Text provided —
»»
The second step should be taken only when we have a deep understanding
of its ecological consequences.  Nevertheless the advantages which
artificial organisms offer in the environmental domain are so great
that we are unlikely to forego their use forever.  

The two great functions which artificial organisms promise to perform
for us when let loose upon the earth are mining and scavenging.  The
beauty of a natural landscape undisturbed by man is largely due to the
fact that the natural organisms in a balanced ecology are excellent
miners and scavengers.  Mining is mostly done by plants and
microorganisms extracting minterals from water, air, and soil.  For
example, it has been recently discovered that organisms in the ground
mine ammonia and carbon monoxide from air with high efficiency.  To the
scavengers we owe the fact that a natural forest is not piled as high
with dead birds as one of our junk yards with dead cars.  Many of the
worst offenses of humanbeings against natural beauty are due to our
incompetence in mining and scavenging.  Natural organisms know how to
mine and scavenge effectively in a natural environment.  In a man-made
environment, neither they nor we know how to do it.  But there is no
reason why we should not be able to design artificial organisms that
are adaptable enough to collect our raw materials and dispose of our
refuse in an environment that is a careful mixture of natural and
artificial.
««
Data records —
»»
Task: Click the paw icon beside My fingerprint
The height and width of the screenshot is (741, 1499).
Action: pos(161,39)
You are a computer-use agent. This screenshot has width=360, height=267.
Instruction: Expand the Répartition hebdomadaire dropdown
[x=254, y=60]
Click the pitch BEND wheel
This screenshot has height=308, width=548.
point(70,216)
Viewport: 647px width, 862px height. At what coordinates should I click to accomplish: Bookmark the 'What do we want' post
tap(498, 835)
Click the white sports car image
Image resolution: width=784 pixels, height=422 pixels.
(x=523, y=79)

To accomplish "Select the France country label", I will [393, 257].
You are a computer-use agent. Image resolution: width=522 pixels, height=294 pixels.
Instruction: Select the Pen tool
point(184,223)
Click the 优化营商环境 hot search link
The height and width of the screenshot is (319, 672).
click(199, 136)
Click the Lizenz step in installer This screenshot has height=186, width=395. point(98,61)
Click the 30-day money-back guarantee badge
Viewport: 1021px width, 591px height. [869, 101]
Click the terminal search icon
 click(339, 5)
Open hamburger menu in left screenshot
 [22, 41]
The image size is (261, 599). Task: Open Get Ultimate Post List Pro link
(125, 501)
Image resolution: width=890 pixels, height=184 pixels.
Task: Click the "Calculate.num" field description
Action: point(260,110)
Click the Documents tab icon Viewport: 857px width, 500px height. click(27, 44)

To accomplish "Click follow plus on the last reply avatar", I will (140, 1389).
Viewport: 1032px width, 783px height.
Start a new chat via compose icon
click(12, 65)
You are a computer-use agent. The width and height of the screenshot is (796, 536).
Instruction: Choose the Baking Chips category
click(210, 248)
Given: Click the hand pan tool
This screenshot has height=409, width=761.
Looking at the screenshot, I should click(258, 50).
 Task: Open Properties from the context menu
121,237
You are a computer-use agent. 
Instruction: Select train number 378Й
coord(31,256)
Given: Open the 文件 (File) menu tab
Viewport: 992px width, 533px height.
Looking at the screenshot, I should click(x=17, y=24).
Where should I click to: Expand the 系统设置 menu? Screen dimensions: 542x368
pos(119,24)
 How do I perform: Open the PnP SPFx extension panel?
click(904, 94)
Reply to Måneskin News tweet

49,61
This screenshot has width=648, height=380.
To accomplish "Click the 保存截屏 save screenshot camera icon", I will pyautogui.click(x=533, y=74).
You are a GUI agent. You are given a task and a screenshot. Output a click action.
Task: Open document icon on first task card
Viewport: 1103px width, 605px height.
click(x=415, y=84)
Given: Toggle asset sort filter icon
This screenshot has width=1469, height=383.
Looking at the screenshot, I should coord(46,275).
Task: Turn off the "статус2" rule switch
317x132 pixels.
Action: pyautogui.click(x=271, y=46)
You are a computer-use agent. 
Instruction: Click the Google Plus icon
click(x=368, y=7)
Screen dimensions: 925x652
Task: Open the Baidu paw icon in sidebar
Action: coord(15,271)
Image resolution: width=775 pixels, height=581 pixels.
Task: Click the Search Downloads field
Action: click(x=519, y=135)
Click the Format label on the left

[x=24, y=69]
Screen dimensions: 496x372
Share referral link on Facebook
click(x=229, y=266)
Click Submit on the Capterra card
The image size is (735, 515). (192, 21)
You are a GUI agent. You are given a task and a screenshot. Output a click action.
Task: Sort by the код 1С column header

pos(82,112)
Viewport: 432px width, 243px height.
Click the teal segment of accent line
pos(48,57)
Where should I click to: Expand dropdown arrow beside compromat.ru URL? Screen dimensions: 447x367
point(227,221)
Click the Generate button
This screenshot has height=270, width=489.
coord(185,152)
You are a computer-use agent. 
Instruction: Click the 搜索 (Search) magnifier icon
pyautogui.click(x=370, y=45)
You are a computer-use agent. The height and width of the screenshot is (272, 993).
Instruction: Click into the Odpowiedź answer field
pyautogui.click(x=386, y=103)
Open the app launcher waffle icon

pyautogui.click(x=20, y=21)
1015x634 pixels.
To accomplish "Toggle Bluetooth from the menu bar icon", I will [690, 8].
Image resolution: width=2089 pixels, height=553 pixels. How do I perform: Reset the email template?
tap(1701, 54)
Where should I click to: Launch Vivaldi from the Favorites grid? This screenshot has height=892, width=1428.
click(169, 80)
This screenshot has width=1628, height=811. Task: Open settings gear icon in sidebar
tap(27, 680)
««
Problem requirements — Continue the passage above on artificial organisms for mining and scavenging, picking up after its final sentence.

Response to this exercise —
A simple example of a problem that an articial organism could solve is
the eutrophication of lakes.  At present many lakes are being ruined
by excessive growth of algae feeding on high levels of nitrogen or
phosphorus in the water.  The damage could be stopped by an organism
that would convert nitrogen to molecular form or phosphorus to an
insoluble solid.  Alternatively and preferably, an organism could
be designed to divert the nitrogen and phosphorus into a food chain
culminating in some species of palatable fish.  To control and harvest
the mineral resources of the lake in this way will in the long run be
more feasible than to maintain artificially a state of "natural"
barrenness.  

The articial mining organisms would not operate in the style of human
miners.  Many of them would be designed to mine the ocean.  For
example, oysters might extract gold from seawater and secrete golden
pearls.  A less poetic but more practical possibility is the artificial
coral that build a reef rich in copper or magnesium.  Other mining
organisms would burrow like earthworms into mud and clay, concentrating
in their bodies the ores of aluminum or tin or iron, and excreting the
ores in some manner convenient for human harvesting.  Almost every raw
material necessary for our existence can be mined from ocean, air or
clay, without digging deep into the earth.  Where conventional mining
is necessary, artificial organisms can still be useful for digesting
and purifying the ore.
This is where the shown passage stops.